The meeting marked the fifth and final workshop for council members to scrutinize final details in agreements made between the city and the Rays/Hines Development Group as part of a proposed $6.5 billion redevelopment in St. Pete.
The project, which would include upgrading infrastructure, building parking garages, hotels, business space, an African American museum and a state-of-the-art home for the Rays, would take upwards of $700 million in public funding between the city and Pinellas County to get done.
“This the right path for our organization, our hometown, for our children and collective future,” Rays President Brian Auld said.
It will take five of eight city council members to approve the plan moving forward. Some critics on the council and in the community are still raising concerns over the public cost.

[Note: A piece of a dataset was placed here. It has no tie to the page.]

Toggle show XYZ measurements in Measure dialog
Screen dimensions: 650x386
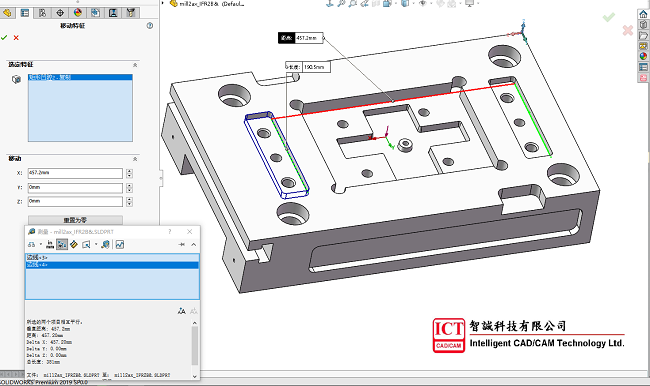coord(62,245)
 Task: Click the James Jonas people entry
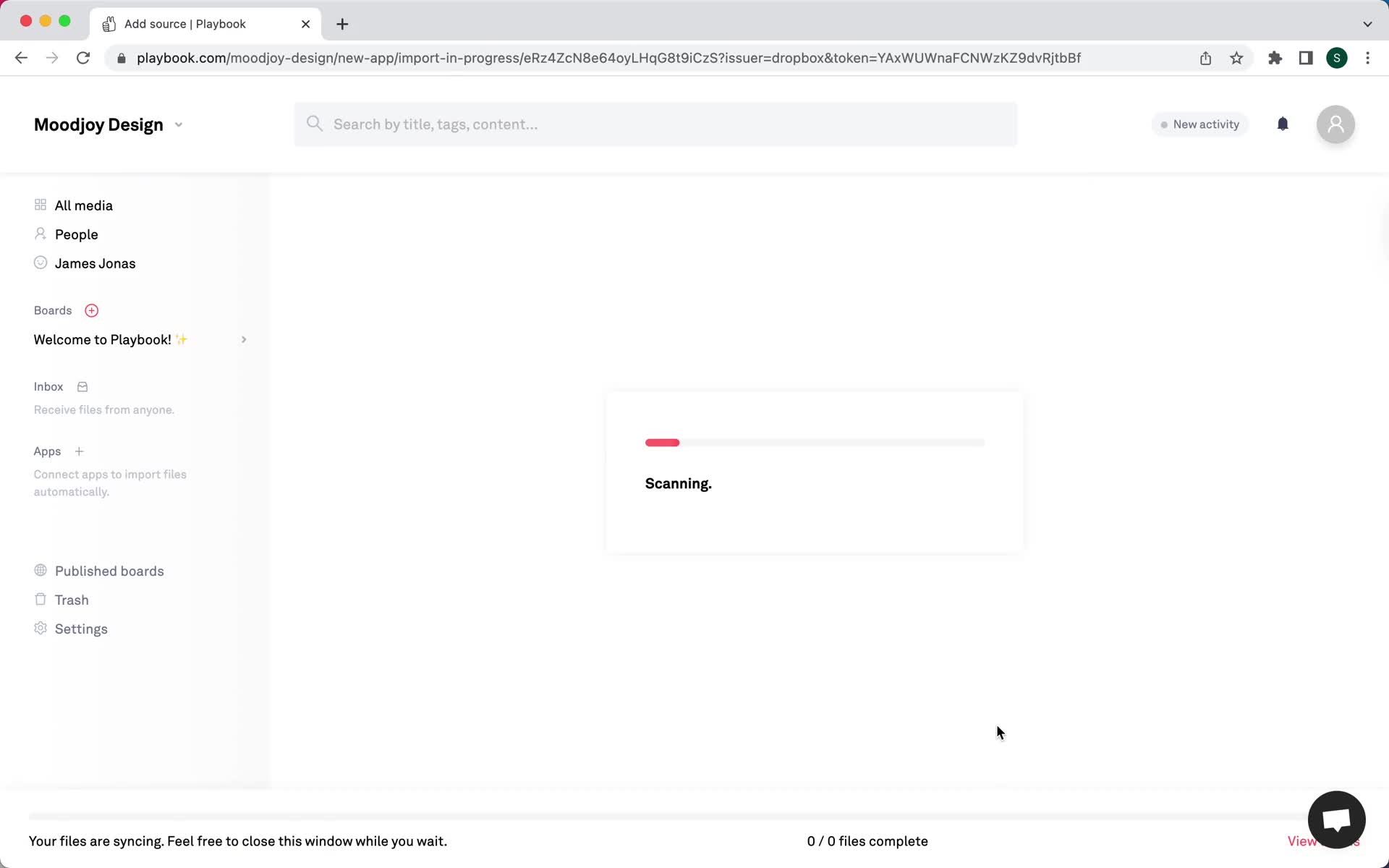[x=95, y=262]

“It still represents one of the largest stadium subsidies in MLB history and that's sort of where the core of like my frustration comes from,” said Council Member Richie Floyd.

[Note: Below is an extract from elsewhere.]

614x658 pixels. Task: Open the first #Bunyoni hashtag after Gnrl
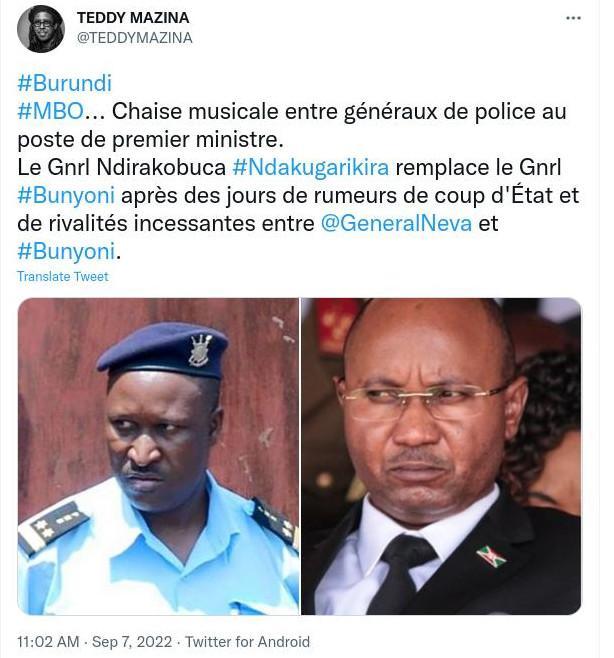tap(66, 196)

Others expressed frustration with the price the city will have to sell the land for under the development agreement.
“We have discounted the land by $50 million and they're giving us $50 million in community benefits, who's actually paying for that? And that's a rhetorical question,” Lisset Hanewicz said.
Supporters like the Mayor and other council members who support the project say it will be an economic driver for the region, making good on promises that were made when the Gas Plant District was razed for the existing Tropicana Field decades ago.
“I mean, you look at what we currently have, we've got a stadium with 60 acres of surface parking lot, and it doesn't generate any sort of revenue to the city. And by redeveloping that property, we're going to put all that property on the on the tax rolls,” Council Member Ed Montanari said.
No decisions were made at the meeting on Tuesday, but the council is now poised to vote at their meeting on Thursday, where public comment will be allowed.
If the council approves the plans, the project moves to Pinellas County Commissioners who will vote on whether to spend +$300 million in money generated on the hotel-bed tax to fully fund the project.
Hours after the meeting, a group of more than a dozen people gathered outside City Hall and marched through Central Avenue, arguing the deal prioritizes the stadium, not the people. Some who attended said they planned to protest again the night of the vote.
"This is is money going into the pockets of some billionaire sports franchise," William Kilgore with the St. Pete Tenants Union said. "Meanwhile, we're working two to three jobs trying to scrape by."
10 Tampa Bay's Miguel Octavio contributed to this report.